Avec la Chine, alliée stratégique, de nombreux accords de coopération et d’équipement ont été signés tout particulièrement en matière énergétique et de défense. La Turquie, l’Arabie saoudite, l’Iran et les pays du Golfe sont les autres grands partenaires régionaux du Pakistan.

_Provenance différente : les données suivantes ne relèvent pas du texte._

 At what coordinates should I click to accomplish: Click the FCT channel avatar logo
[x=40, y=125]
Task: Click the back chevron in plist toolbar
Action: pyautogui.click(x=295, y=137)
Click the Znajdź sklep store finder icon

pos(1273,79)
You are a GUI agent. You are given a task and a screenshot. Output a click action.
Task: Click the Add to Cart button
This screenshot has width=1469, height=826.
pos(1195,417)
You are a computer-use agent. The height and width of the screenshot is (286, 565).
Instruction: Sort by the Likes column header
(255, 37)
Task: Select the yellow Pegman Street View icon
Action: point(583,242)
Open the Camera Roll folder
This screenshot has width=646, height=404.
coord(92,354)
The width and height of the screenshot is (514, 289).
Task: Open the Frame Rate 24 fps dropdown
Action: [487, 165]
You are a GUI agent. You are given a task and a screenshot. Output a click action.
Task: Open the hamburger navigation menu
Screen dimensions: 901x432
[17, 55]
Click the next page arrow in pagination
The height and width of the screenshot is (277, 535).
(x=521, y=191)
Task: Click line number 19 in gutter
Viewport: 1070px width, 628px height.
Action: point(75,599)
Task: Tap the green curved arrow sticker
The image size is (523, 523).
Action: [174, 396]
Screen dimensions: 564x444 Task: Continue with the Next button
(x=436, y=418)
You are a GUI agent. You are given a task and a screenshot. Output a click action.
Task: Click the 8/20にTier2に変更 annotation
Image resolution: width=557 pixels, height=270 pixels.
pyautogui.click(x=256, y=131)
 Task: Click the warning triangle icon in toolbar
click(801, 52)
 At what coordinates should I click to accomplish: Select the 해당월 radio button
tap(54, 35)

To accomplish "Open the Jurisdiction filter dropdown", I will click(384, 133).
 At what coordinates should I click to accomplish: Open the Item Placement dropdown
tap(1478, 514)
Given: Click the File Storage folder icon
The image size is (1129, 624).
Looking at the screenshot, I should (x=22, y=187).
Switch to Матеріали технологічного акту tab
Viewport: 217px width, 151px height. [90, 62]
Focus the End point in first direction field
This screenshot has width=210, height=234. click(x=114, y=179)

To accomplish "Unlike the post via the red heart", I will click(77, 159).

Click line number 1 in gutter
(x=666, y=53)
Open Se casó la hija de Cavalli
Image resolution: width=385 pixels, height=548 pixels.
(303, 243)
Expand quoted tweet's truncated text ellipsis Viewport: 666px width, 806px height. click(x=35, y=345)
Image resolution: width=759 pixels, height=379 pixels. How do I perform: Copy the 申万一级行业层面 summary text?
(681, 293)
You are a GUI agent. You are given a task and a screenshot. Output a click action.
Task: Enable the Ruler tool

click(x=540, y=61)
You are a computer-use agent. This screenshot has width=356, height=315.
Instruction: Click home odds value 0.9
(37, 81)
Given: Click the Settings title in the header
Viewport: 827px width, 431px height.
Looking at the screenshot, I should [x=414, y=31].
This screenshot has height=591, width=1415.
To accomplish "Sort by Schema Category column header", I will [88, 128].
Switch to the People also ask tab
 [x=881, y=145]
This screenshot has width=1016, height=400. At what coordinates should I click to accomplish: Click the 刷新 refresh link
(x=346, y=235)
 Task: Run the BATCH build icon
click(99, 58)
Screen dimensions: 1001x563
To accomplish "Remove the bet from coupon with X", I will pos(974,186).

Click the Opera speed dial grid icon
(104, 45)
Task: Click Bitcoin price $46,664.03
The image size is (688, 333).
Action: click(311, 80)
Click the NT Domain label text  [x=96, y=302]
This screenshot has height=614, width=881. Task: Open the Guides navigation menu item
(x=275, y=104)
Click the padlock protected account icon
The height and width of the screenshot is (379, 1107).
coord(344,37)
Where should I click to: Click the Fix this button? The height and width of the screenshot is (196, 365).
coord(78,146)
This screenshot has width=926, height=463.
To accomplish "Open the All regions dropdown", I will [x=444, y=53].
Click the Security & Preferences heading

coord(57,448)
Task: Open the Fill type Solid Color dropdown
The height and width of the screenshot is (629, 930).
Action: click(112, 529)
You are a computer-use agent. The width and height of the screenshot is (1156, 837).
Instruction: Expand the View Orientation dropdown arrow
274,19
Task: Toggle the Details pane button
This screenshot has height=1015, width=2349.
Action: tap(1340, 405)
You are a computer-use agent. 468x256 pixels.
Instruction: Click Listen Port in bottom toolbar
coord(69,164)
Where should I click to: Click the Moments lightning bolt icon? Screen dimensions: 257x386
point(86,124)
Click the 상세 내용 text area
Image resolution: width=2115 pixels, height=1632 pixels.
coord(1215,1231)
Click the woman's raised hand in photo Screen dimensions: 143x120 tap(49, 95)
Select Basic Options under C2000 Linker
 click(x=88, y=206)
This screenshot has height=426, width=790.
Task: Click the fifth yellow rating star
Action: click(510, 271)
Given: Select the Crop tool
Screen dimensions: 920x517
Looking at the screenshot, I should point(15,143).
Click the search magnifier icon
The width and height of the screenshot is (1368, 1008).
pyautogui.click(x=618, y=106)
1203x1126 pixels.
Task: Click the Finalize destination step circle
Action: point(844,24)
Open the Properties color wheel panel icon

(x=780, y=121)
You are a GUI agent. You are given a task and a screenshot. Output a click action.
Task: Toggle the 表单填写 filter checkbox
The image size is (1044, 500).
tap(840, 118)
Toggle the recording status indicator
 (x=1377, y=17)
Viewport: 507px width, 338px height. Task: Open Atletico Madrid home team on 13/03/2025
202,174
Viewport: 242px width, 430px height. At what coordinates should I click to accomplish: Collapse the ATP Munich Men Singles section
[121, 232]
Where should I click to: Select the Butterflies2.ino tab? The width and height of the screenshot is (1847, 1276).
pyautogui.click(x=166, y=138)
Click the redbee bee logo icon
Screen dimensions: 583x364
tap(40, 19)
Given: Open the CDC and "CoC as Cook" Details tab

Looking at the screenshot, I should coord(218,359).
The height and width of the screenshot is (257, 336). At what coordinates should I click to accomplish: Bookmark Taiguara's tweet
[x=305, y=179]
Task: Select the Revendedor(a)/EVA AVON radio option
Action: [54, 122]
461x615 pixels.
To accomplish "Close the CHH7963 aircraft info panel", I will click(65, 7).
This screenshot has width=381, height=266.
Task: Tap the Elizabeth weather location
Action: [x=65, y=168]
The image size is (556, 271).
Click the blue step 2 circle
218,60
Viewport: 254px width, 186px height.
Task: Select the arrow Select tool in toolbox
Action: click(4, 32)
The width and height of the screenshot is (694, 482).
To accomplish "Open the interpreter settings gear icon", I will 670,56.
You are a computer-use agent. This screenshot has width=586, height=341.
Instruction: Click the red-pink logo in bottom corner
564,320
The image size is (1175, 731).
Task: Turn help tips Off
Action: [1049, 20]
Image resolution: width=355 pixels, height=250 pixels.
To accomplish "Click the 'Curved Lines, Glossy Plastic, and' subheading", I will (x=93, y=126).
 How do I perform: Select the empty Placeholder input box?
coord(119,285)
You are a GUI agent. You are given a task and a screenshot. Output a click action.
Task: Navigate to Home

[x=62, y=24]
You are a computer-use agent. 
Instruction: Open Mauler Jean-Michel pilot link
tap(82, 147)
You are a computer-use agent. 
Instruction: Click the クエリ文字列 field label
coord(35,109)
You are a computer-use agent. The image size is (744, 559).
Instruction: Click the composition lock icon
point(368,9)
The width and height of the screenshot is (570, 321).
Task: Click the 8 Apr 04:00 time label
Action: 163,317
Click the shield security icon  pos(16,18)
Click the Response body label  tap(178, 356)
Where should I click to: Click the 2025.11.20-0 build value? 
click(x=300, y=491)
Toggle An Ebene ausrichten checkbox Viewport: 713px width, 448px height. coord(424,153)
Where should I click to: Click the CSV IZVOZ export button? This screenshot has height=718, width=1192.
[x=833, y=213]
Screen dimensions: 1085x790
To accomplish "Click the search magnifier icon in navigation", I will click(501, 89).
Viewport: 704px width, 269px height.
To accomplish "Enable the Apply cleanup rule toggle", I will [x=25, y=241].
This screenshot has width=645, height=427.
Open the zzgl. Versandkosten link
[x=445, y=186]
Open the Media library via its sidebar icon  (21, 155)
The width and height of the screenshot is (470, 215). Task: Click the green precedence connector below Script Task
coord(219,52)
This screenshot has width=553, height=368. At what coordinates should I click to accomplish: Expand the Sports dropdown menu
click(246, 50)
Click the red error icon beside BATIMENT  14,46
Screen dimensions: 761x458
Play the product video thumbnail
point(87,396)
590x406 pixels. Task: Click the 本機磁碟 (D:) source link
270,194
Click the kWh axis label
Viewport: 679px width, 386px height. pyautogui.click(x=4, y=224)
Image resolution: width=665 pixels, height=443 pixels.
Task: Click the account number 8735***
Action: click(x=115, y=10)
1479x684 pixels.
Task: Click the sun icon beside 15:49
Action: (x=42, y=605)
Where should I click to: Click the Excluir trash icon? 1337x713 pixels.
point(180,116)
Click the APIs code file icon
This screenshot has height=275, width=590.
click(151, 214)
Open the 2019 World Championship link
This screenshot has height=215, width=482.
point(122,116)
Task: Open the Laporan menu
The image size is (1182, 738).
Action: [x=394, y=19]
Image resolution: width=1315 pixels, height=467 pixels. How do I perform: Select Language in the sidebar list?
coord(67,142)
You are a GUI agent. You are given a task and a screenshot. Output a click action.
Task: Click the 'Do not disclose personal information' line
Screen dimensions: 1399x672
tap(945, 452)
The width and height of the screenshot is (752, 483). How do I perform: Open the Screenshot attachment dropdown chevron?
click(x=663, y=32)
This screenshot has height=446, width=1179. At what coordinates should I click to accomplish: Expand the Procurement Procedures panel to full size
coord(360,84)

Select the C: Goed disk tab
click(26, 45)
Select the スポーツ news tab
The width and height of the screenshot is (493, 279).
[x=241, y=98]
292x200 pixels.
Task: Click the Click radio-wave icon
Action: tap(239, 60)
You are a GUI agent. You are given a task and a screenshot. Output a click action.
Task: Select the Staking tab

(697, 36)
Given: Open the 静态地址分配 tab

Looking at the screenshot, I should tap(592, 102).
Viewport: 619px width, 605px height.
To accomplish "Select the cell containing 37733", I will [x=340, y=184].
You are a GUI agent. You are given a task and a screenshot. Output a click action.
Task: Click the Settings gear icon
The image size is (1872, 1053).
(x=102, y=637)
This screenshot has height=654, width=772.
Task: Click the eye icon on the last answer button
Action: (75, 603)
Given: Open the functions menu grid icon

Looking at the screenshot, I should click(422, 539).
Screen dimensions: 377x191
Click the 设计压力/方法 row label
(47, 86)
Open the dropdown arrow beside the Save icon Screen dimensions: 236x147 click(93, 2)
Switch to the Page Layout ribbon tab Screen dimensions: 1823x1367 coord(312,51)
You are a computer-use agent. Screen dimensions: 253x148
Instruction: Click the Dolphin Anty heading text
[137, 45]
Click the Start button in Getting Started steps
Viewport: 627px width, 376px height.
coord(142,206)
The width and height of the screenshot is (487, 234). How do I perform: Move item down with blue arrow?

L’Union européenne et le Pakistan

L’Union européenne entretient un dialogue politique régulier avec le Pakistan. Le deuxième Sommet ad hoc UE-Pakistan s’est tenu en juin 2010 à Bruxelles, en présence du Premier ministre Gilani. L’entrée en vigueur, en 2012, d’un plan d’engagement à 5 ans entre l’Union européenne et le Pakistan, ainsi que le lancement du dialogue stratégique, doivent permettre de renforcer les relations politiques et économiques. L’UE est le premier partenaire commercial du Pakistan, qui est l’un des principaux bénéficiaires de l’aide communautaire en Asie. Depuis le 1er janvier 2014, le Pakistan bénéficie d’un accès élargi au marché européen (SPG+).


Les Nations unies et le Pakistan

Membre non-permanent du Conseil de sécurité pour le biennum 2012-2013, le Pakistan est par ailleurs le premier pays contributeur, en termes d’effectifs, aux contingents de « casques bleus ».